Page extract -
_____

The report ‘makes clear that antisemitism and all other forms discrimination and bigotry have no place at UCLA,’ said Chancellor Julio Frenk, who launched the task force

Myung J. Chun / Los Angeles Times via Getty Images

Campus of UCLA in Westwood, CA on Tuesday, May 5, 2026.

An antisemitism task force championed by UCLA Chancellor Julio Frenk released a report on Thursday urging the university to intensify its crackdown on anti-Jewish harassment, as the school continues to be enmeshed in legal battles with the Trump administration. 

The 42-page set of recommendations, issued by the Initiative to Combat Antisemitism action group, suggested that UCLA set a deadline of 120 days to resolve disciplinary cases. It also said the university should more clearly define consequences for violations to Title VI of the Civil Rights Act of 1964.  

The committee further urged UCLA to prevent faculty groups from using university resources or authority to express institutional support for anti-Zionism or the Boycott, Divestment and Sanctions movement and to implement the International Holocaust Remembrance Alliance’s working definition of antisemitism into rule enforcement and policy formation.

_____

Challenge -
Carry on the news article about the UCLA antisemitism task force report from its final sentence.

Given information -
_____

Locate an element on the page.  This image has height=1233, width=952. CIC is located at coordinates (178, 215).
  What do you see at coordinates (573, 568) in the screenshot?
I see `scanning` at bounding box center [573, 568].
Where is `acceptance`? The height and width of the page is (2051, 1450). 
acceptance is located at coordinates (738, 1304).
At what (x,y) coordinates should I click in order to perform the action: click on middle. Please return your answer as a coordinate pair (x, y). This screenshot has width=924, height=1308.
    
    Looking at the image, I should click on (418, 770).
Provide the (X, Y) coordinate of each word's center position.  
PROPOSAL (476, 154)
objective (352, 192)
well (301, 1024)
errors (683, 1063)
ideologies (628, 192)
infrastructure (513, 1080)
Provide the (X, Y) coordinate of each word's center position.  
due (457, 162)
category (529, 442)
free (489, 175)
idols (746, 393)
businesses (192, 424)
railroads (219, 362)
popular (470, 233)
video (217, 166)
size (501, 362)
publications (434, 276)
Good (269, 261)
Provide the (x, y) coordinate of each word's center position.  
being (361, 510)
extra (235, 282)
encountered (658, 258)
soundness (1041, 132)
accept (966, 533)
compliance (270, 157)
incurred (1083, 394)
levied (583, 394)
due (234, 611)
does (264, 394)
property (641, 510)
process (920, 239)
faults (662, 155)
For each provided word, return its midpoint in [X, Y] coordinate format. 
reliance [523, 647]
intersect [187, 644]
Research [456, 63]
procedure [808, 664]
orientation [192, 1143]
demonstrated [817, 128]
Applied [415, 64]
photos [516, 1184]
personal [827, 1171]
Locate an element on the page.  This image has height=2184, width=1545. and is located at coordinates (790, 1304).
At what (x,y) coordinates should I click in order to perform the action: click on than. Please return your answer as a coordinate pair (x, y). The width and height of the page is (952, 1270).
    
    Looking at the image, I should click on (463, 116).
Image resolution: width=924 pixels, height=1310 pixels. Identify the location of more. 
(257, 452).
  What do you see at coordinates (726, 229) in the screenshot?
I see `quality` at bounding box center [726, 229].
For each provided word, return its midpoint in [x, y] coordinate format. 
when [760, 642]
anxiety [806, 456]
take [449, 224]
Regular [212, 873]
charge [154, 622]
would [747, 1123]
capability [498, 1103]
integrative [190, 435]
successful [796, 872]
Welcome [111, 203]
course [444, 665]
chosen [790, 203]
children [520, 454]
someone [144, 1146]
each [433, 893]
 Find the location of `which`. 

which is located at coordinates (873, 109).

_____

Written answer -
“The roadmap announced today turns our values into action. It makes clear that antisemitism and all other forms discrimination and bigotry have no place at UCLA,” said Frenk, who took over the school’s leadership last year. 

UCLA’s Initiative to Combat Antisemitism was formed last year following recommendations of the 2024 Task Force to Combat Antisemitism and Anti-Israeli Bias. It is led by Stuart Gabriel, a professor in UCLA’s Anderson School of Management. 

“Our work at UCLA is building a strong foundation for a campus free of discrimination, and we hope our initiative can serve as a blueprint for colleges and universities nationwide as they seek to build more inclusive campuses,” Gabriel said. 

Daniel Gold, a member of the committee and executive director of UCLA Hillel, told Jewish Insider, “While initial work of our Initiative has concluded with the release of this important report, the work of everyone else at UCLA now begins to implement these changes and uphold the commitment towards a campus free of antisemitism.”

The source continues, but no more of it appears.